Once knowledge has been generated from the unstructured patient journal, we can use it to respond to medical or behavioral queries. We define an executed function () which takes a question of natural language and the structured graphic, and the transments in an invite so that the LLM interprets and responds. Discover the complete Codes here.

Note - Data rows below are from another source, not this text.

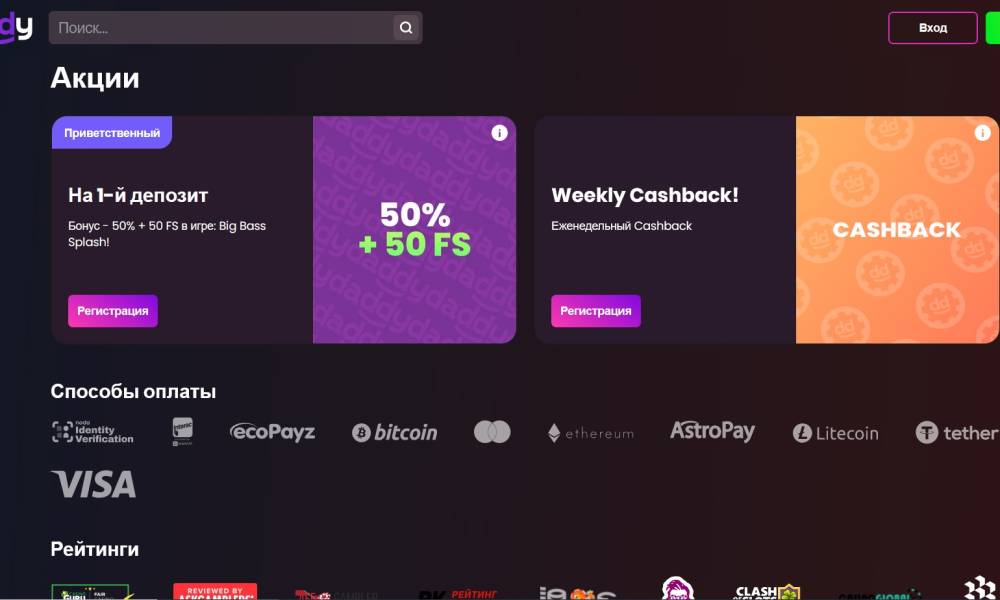This screenshot has height=600, width=1000.
Task: Select the VISA payment logo
Action: (94, 484)
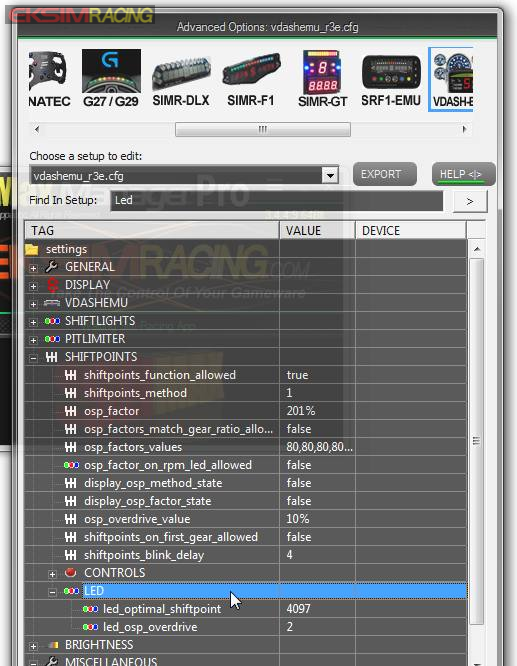Click the red CONTROLS button icon
Image resolution: width=517 pixels, height=666 pixels.
(71, 573)
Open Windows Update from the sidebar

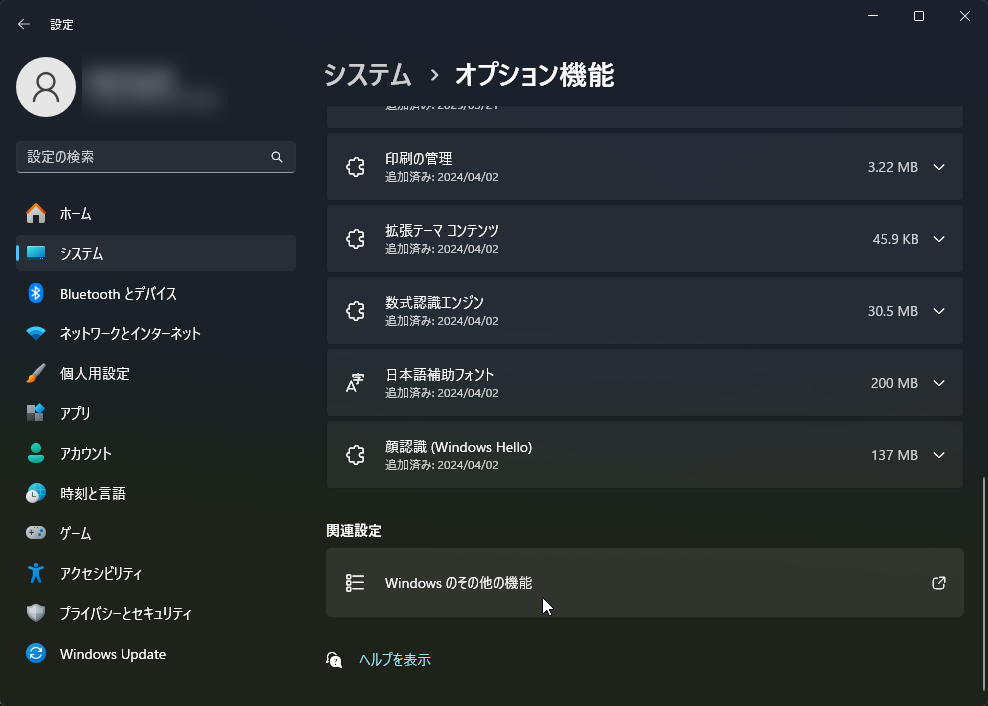pyautogui.click(x=112, y=654)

@openai.call(model="gpt-4o-mini")
@prompt_template(
    """
    SYSTEM:
    Use the knowledge graph to answer the user's question.

    Graph:
    {knowledge_graph}

    USER:
    {question}
    """
)
def run(question: str, knowledge_graph: KnowledgeGraph): ...
question = "What health risks or concerns does Mary exhibit based on her recent behavior and vitals?"
print(run(question, kg))
AD 4nXfpPaL cXs9pF08C1852h9wh44Gp0ZfF5daXF28sSu aArFrvjzFGE5m1GTdjlqHcp3zCw2254ij3hQg65hSAD 4nXfpPaL cXs9pF08C1852h9wh44Gp0ZfF5daXF28sSu aArFrvjzFGE5m1GTdjlqHcp3zCw2254ij3hQg65hS

View the graphic

Finally, we use Render_graph (kg) to generate a clear and interactive visual representation of the knowledge graphic, helping us to better understand the patient's condition and the links between the symptoms, behaviors and medical concerns observed.

import matplotlib.pyplot as plt
import networkx as nx

def render_graph(kg: KnowledgeGraph):
    G = nx.DiGraph()

    for node in kg.nodes:
        G.add_node(node.id, label=node.type, **(node.properties or {}))

    for edge in kg.edges:
        G.add_edge(edge.source, edge.target, label=edge.relationship)

    plt.figure(figsize=(15, 10))
    pos = nx.spring_layout(G)
    nx.draw_networkx_nodes(G, pos, node_size=2000, node_color="lightgreen")
    nx.draw_networkx_edges(G, pos, arrowstyle="->", arrowsize=20)
    nx.draw_networkx_labels(G, pos, font_size=12, font_weight="bold")
    edge_labels = nx.get_edge_attributes(G, "label")
    nx.draw_networkx_edge_labels(G, pos, edge_labels=edge_labels, font_color="blue")
    plt.title("Healthcare Knowledge Graph", fontsize=15)
    plt.show()

render_graph(kg)
AD 4nXdcNcTsw6j32ny pA6SlPo csNynUtywl1LRAfQ ok1urVeJjfKNvxnjd F7iyGRDyjh15pbkp8 Ux5H6 2YAaaKSyMU3XEOPREDAD 4nXdcNcTsw6j32ny pA6SlPo csNynUtywl1LRAfQ ok1urVeJjfKNvxnjd F7iyGRDyjh15pbkp8 Ux5H6 2YAaaKSyMU3XEOPRED

Discover the Codes. All the merit of this research goes to researchers in this project. Also, don't hesitate to follow us Twitter And don't forget to join our Subseubdredit 100k + ml and subscribe to Our newsletter.


PASSPORT SIZE PHOTO

I graduated in Civil Engineering (2022) by Jamia Millia Islamia, New Delhi, and I have a great interest in data science, in particular neural networks and their application in various fields.

Leave a Comment

This site uses Akismet to reduce spam. Learn how your comment data is processed.